Boosting audit completion rates is a major reason manufacturers automate layered process audits. Doing so can help raise completion rates to 90% or more, according to professionals surveyed in our 2019 State of LPA report.

2. Past Due Corrective Actions

More than 50% of survey respondents cited overdue corrective action requests as one of the most important performance metrics to track. As the backlog of uncompleted corrective actions grows, it allows problems to persist longer, leading to more defects, more complaints and higher quality costs. It’s another leading indicator that can provide critical warning of problems, so you can take action faster.

Implementing LPA automation can help you:

  • Link audit failures to corrective action requests
  • Assign responsible parties, action items and deadlines
  • Automate alerts when key tasks aren’t completed on schedule

3. Average Time to Closure

Closely related to the number of past due corrective actions is the average time to closure, yet another leading indicator that can signal impending quality failures.

Keeping an eye on average time to closure lets you investigate bottlenecks in the corrective action process so you can solve problems more efficiently and effectively.
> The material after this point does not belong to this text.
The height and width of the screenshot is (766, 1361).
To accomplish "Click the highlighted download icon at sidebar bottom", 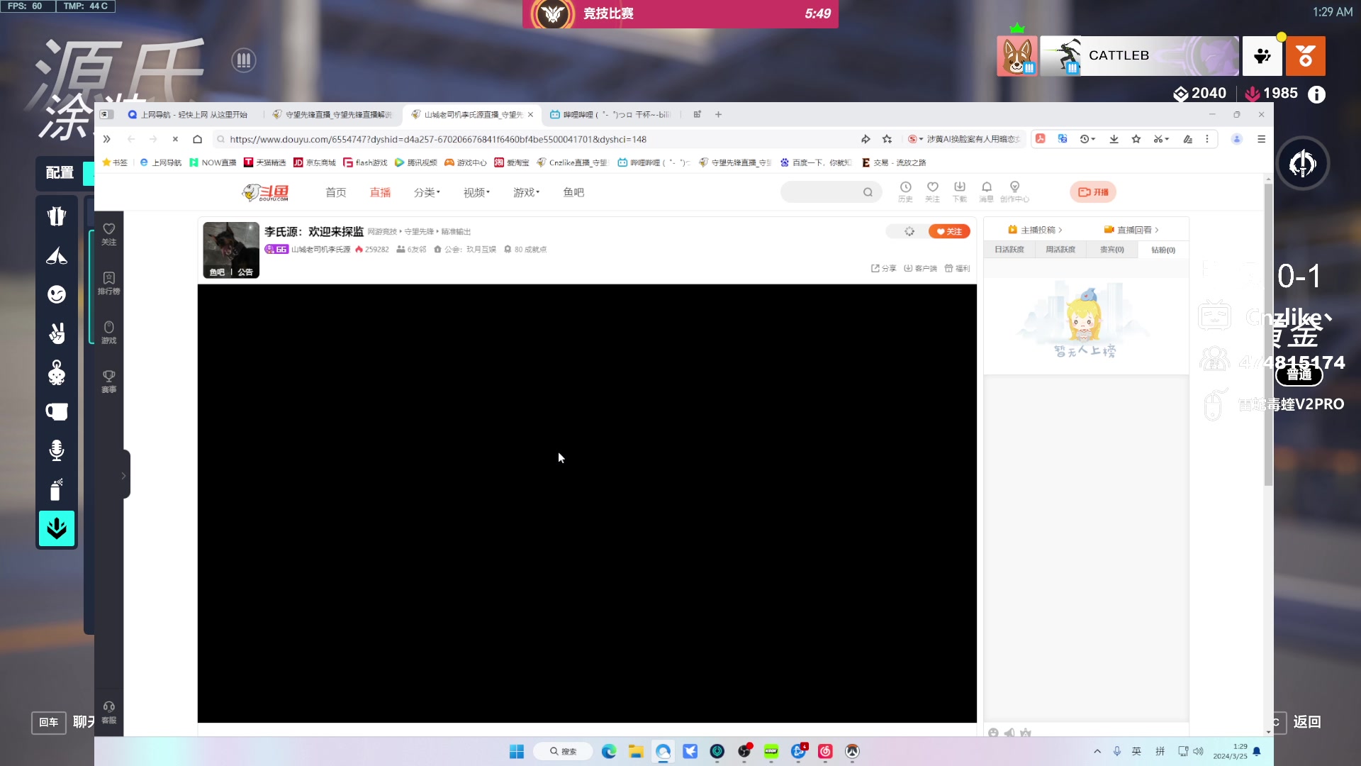I will (x=57, y=528).
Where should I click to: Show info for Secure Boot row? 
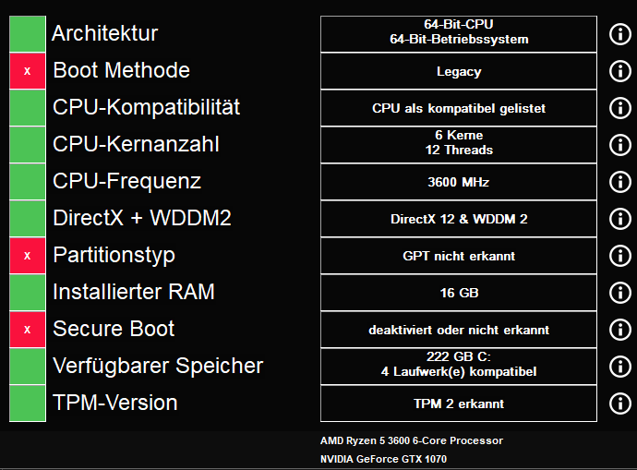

It also gives you a target to shoot for as you communicate your key metrics with your team.

4. Nonconformance Metrics

Many manufacturers track a range of nonconformance metrics related to LPAs, including:

  • Failed questions
  • Corrective actions
  • Ratio of failed questions that resulted in a corrective action
  • Nonconformances by department and work cell

One tool that can help you visualize LPA metrics is a Pareto chart, which allow you to assess the relative contribution of various failure types. For instance, you might notice a disproportionate number of process nonconformances in the tempering department, allowing you to focus your problem-solving for maximum impact.

5. Number of Checklists

If you’re trying to evaluate LPA effectiveness at a high level, for example when working with multiple sites, one dashboard metric to track is the number of checklists per organization.

How does the number of LPA checklists relate to quality? It all comes down to engagement. When teams are actively participating in LPAs, they should be developing unique checklists for each work cell—not just using generic checklists applied to multiple areas.

6. Audit Completion Time

Tracking audit completion time can help you identify pencil-whipping where employees are rushing through audits and just checking off items. It’s a common problem with LPAs, where having to conduct a large volume of audits leads some people to simply check the box.

If people are completing audits in 10 seconds flat, you know you need to look into this problem. And if you’re using an automated LPA platform, you can track averages across sites, users and layers to identify broader trends for improving your LPA program.

Ultimately, it’s important to remember that the metrics you track depend on your individual objectives. A plant manager’s dashboard might look quite different from, say, the director of quality’s dashboard, which might incorporate LPA data from multiple sites.

The key is using a mix of leading and lagging metrics, helping you proactively spot trends and make connections between different pieces of data. By making these connections, the effort you put into your LPA program is multiplied, going beyond individual defect prevention to organization-wide performance improvement.